Thread: Htmal grabber

    Htmal grabber

    heya guys after looking around the interent i found something called a html grabber
    how do they work ?
    they open socket with the webserver, using the GET call... the HTTP Server will then send the Document data (in this case, html) . It's a very simple protocol.

    Here is the RFC: ftp://ftp.rfc-editor.org/in-notes/rfc2660.txt

    An appropriate HTTP request to dereference this URL would be:

    GET /secret HTTP/1.0
    Security-Scheme: S-HTTP/1.4
    User-Agent: Web-O-Vision 1.2beta
    Accept: *.*
    Key-Assign: Inband,1,reply,des-ecb;7878787878787878

    The nice thing about it is that the GET request is sent in plain text,
    so you can log on to a web server with telnet, and do it manually.

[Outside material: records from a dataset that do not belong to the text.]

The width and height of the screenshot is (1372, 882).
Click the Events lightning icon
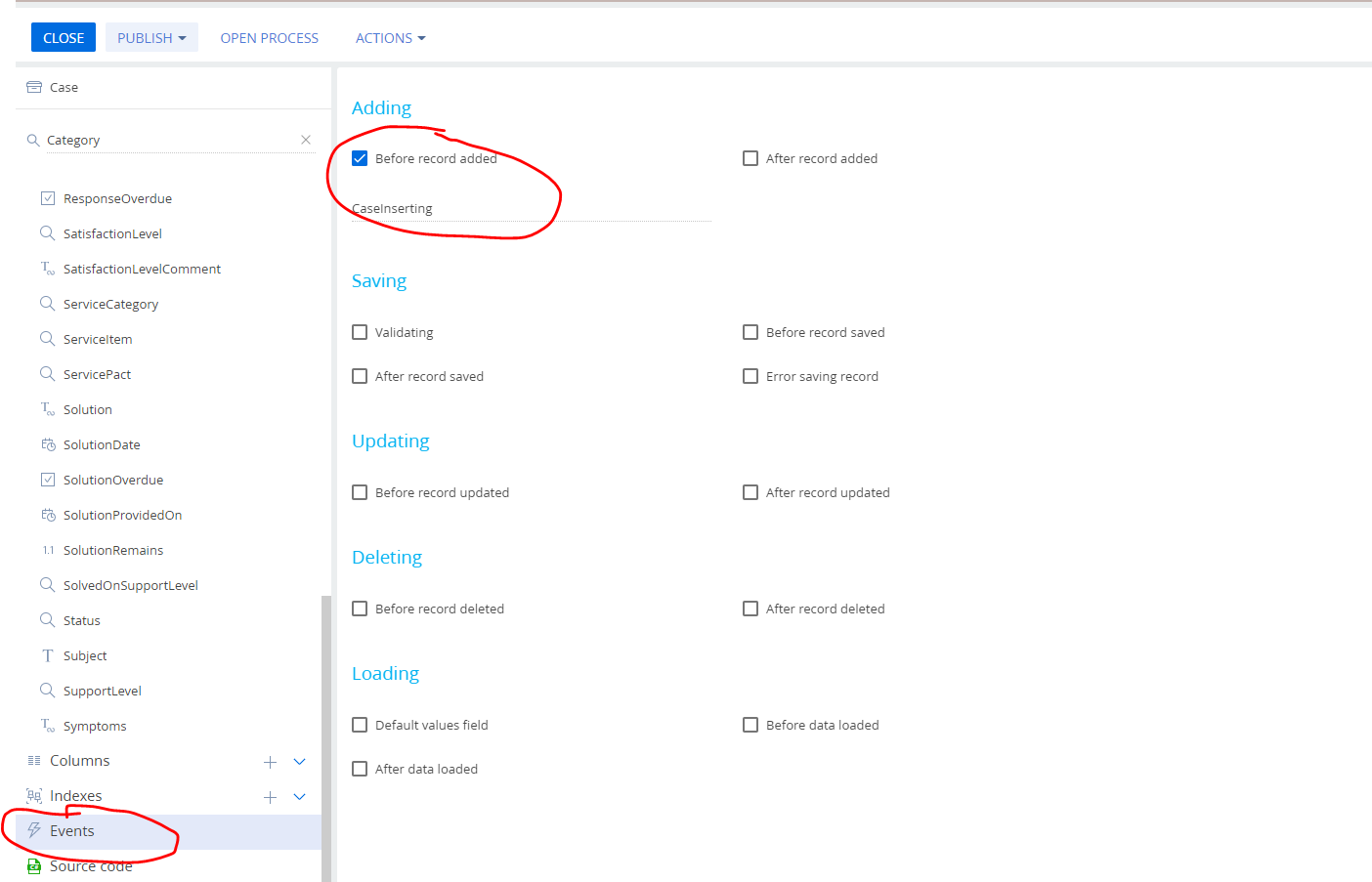click(34, 831)
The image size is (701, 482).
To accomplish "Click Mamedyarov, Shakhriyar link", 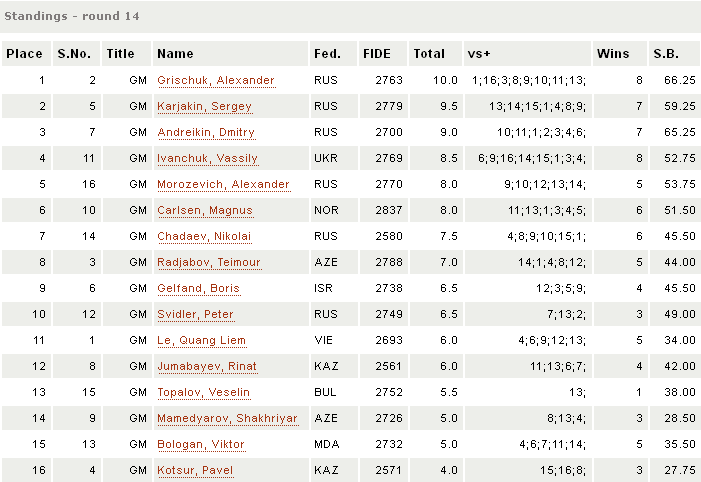I will [x=227, y=419].
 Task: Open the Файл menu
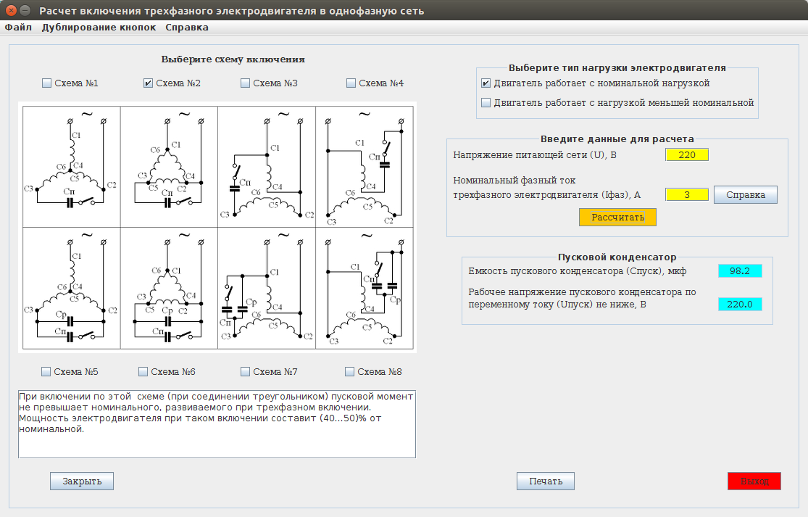(18, 27)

    To retrieve Web documents using HTTP, the client (you)
    must issue a GET request. The syntax of a GET request is as follows:
    GET document-name HTTP-version

    You can do it with telnet or netcat:

    [rcgreen@acer rcgreen]$ nc google.com 80
    GET / HTTP/1.1
    HTTP/1.1 200 OK
    Content-Length: 2690
    Server: GWS/2.1
    Date: Mon, 15 Sep 2003 20:04:46 GMT
    Content-Type: text/html
    Cache-control: private
    Set-Cookie: PREF=ID=5bd6a80e6a3b9ea3:TM=1063656286:LM=1063656286:S=x2BNEz_-ZUATmbRG; expires=Sun, 17-Jan-2038 19:14:07 GMT; path=/; domain=.google.com
    <html><head><meta http-equiv="content-type" content="text/html; charset=ISO-8859-1"><title>Google</title><style><!--
    .h{font-size: 20px;}
    .q{text-decoration:none; color:#0000cc;}
    function sf(){document.f.q.focus();}
    // -->
    </head><body bgcolor=#ffffff text...etc. etc. etc.
    Here is a simple VB source code. All You Need is..
    1 Richtextbox or Regular (Text1)
    1 Winsock (sckTCP)
    1 CommonDialog (cdialog)
    2 Textboxes (Text2, Text3)
    1 CommandButton (Command1)

    Private Sub Command1_Click()
    Text1.Text = ""
    sckTCP.RemoteHost = Text3
    sckTCP.RemotePort = 80
    If sckTCP.State = 7 Then Exit Do
    sckTCP.SendData "GET " & Text2 & " HTTP/1.0" & vbCrLf & "Accept: */*" & vbCrLf & "Accept: text/html" & vbCrLf & vbCrLf
    End Sub
    Private Sub Form_QueryUnload(Cancel As Integer, UnloadMode As Integer)
    End Sub
    Private Sub sckTCP_DataArrival(ByVal bytesTotal As Long)
    sckTCP.GetData temp$
    Text1.SelText = temp$
    Text1.SelStart = Len(Text1)
    End Sub
    Here is a nice lil' Perl example...
    usage: "perl hclient.pl http://www.antionline.com"
      use LWP::UserAgent; $http_client = LWP::UserAgent->new; $http_client->agent("Perl/5.8 ");  my $data_request = HTTP::Request->new(POST => $ARGV[0]);  $data_request->content_type('application/x-www-form-urlencoded');  $data_request->content('match=www&errors=0');  my $data_response = $http_client->request($data_request);  if ($data_response->is_success) {      print $data_response->content;  } else {      print "\n[NO DATA]\n";  }
    Don't forget nice little tools like:

    wget http://www.gnu.org/software/wget/wget.html

    curl http://curl.haxx.se/

    curlssl (I think it is covered by curl now).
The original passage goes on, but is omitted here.